▶
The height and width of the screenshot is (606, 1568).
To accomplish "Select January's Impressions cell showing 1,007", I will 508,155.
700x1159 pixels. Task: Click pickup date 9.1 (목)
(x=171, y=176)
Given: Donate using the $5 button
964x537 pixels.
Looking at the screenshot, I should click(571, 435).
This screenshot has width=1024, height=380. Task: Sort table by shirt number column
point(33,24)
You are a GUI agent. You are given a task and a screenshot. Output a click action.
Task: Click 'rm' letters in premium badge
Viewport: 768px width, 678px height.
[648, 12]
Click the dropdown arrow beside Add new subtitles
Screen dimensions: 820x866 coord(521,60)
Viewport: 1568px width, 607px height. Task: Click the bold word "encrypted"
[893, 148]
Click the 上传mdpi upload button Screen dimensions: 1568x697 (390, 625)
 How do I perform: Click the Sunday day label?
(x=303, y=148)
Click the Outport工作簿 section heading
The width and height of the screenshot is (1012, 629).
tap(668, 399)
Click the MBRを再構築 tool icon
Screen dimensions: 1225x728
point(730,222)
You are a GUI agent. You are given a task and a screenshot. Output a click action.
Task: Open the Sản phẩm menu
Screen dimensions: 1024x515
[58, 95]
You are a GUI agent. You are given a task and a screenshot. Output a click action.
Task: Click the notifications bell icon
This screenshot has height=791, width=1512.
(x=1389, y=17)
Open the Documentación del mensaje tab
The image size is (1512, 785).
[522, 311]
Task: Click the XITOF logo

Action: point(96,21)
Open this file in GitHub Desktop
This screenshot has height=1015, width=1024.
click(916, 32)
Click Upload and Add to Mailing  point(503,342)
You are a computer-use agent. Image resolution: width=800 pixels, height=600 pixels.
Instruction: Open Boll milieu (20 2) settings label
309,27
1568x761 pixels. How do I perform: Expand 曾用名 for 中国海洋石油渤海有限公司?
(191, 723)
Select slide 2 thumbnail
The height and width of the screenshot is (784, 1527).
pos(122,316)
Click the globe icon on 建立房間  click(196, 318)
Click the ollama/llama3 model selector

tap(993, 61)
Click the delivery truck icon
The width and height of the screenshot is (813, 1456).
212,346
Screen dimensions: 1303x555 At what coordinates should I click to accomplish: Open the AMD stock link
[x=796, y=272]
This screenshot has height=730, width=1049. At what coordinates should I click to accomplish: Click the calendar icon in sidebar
◀
▶ TASK REQUIREMENTS
Give each entry again, spelled exactly as shown.

▶ SOLUTION BELOW
The height and width of the screenshot is (606, 1568).
To accomplish "Select January's Impressions cell showing 1,007", I will 508,155.
700x1159 pixels. Task: Click pickup date 9.1 (목)
(x=171, y=176)
Given: Donate using the $5 button
964x537 pixels.
Looking at the screenshot, I should click(571, 435).
This screenshot has width=1024, height=380. Task: Sort table by shirt number column
point(33,24)
You are a GUI agent. You are given a task and a screenshot. Output a click action.
Task: Click 'rm' letters in premium badge
Viewport: 768px width, 678px height.
[648, 12]
Click the dropdown arrow beside Add new subtitles
Screen dimensions: 820x866 coord(521,60)
Viewport: 1568px width, 607px height. Task: Click the bold word "encrypted"
[893, 148]
Click the 上传mdpi upload button Screen dimensions: 1568x697 (390, 625)
 How do I perform: Click the Sunday day label?
(x=303, y=148)
Click the Outport工作簿 section heading
The width and height of the screenshot is (1012, 629).
tap(668, 399)
Click the MBRを再構築 tool icon
Screen dimensions: 1225x728
point(730,222)
You are a GUI agent. You are given a task and a screenshot. Output a click action.
Task: Open the Sản phẩm menu
Screen dimensions: 1024x515
[58, 95]
You are a GUI agent. You are given a task and a screenshot. Output a click action.
Task: Click the notifications bell icon
This screenshot has height=791, width=1512.
(x=1389, y=17)
Open the Documentación del mensaje tab
The image size is (1512, 785).
[522, 311]
Task: Click the XITOF logo

Action: point(96,21)
Open this file in GitHub Desktop
This screenshot has height=1015, width=1024.
click(916, 32)
Click Upload and Add to Mailing  point(503,342)
You are a computer-use agent. Image resolution: width=800 pixels, height=600 pixels.
Instruction: Open Boll milieu (20 2) settings label
309,27
1568x761 pixels. How do I perform: Expand 曾用名 for 中国海洋石油渤海有限公司?
(191, 723)
Select slide 2 thumbnail
The height and width of the screenshot is (784, 1527).
pos(122,316)
Click the globe icon on 建立房間  click(196, 318)
Click the ollama/llama3 model selector

tap(993, 61)
Click the delivery truck icon
The width and height of the screenshot is (813, 1456).
212,346
Screen dimensions: 1303x555 At what coordinates should I click to accomplish: Open the AMD stock link
[x=796, y=272]
This screenshot has height=730, width=1049. At what coordinates should I click to accomplish: Click the calendar icon in sidebar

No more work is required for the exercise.